Humans Have Been Living In Space For 20 Years Straight

Since 2000, there have always been humans living and working on the International Space Station — and the streak could just be getting started. National Geographic reports: On Halloween in the year 2000, a Russian Soyuz rocket launched from the Baikonur Cosmodrome in Kazakhstan and flew into the history books, carrying one U.S. astronaut and two Russian cosmonauts to the nascent International Space Station (ISS). The crew arrived two days later, and the space station has been continuously occupied by humans ever since, a 20-year streak of living and working in low-Earth orbit. “There’s kids now who are in college who, for their entire lives, we’ve been living off the planet,” says Kenny Todd, NASA’s deputy program manager for the ISS. “When I was a kid, that was all stuff that was just dreams.” The orbiting laboratory is among the most expensive and technologically complex objects ever built: a $150-billion pressurized habitat as long as a football field, whizzing 254 miles above Earth’s surface at 17,000 miles an hour.
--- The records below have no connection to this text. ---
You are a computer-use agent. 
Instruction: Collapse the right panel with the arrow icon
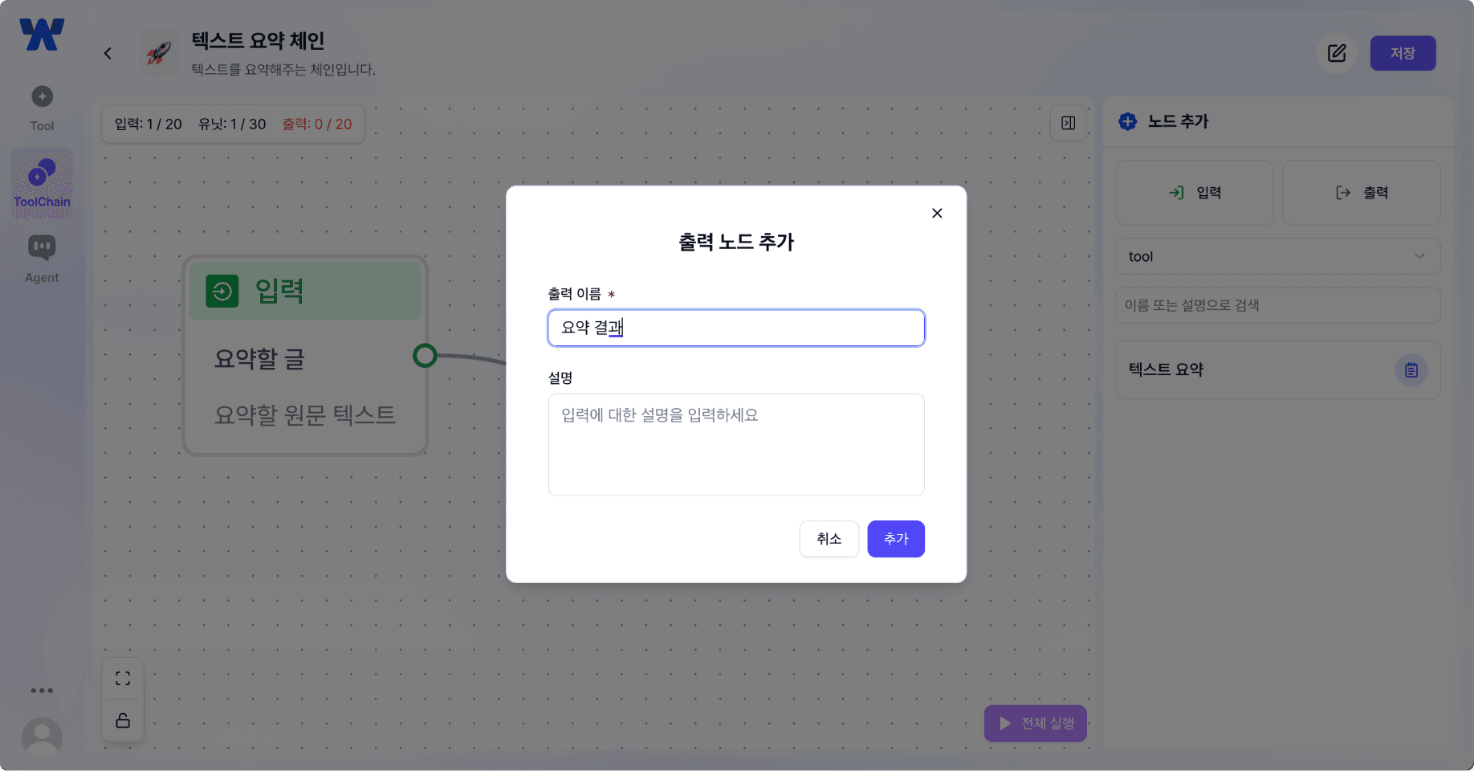1068,123
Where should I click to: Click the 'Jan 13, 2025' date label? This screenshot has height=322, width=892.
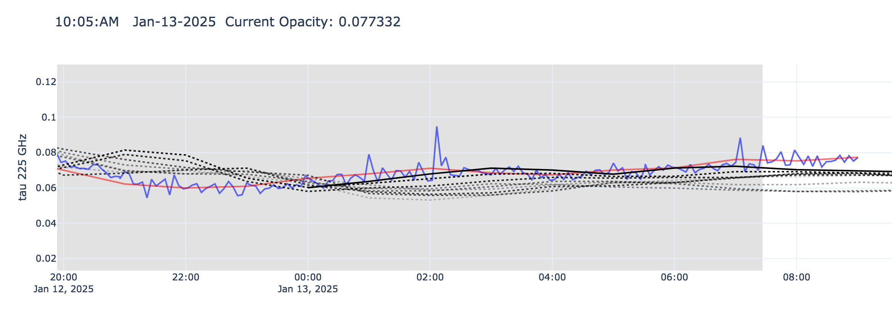308,289
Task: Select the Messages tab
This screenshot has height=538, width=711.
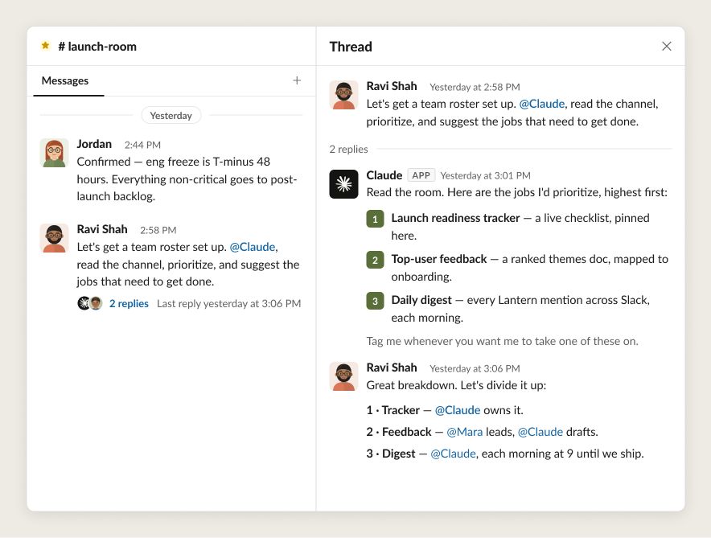Action: coord(65,80)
Over the decades, 241 women and men from around the world have temporarily called the space station home, some for nearly a full year at a time. “It’s pretty crazy — I’m surprised we haven’t, like, really seriously hurt anybody,” says retired NASA astronaut Scott Kelly, who spent nearly a year on one ISS stay. “It’s really a testament to the seriousness [with which] people on the ground take this job, the attention to detail.” Upward of a hundred thousand people have worked together to design, build, launch, and operate the sprawling station, says David Nixon, who worked with NASA on ISS designs in the mid-1980s. “When you compare the station to the procession of great structures and buildings built by humanity since the dawn of civilization, it’s up there with the Pyramids, the Acropolis — all the great structures and edifices,” he says. The future of the ISS remains uncertain. “The station is currently slated to run until at least 2024, and much of its hardware is certified to operate safely until at least 2028, if not longer for its younger components,” the report notes. “Will the ISS be disassembled and scavenged in orbit to construct a future space station? Will it be turned over to private companies as nations venture farther into space? Will the whole structure go out in a final blaze of glory, steered into a Pacific crash landing like the Russian space station Mir?”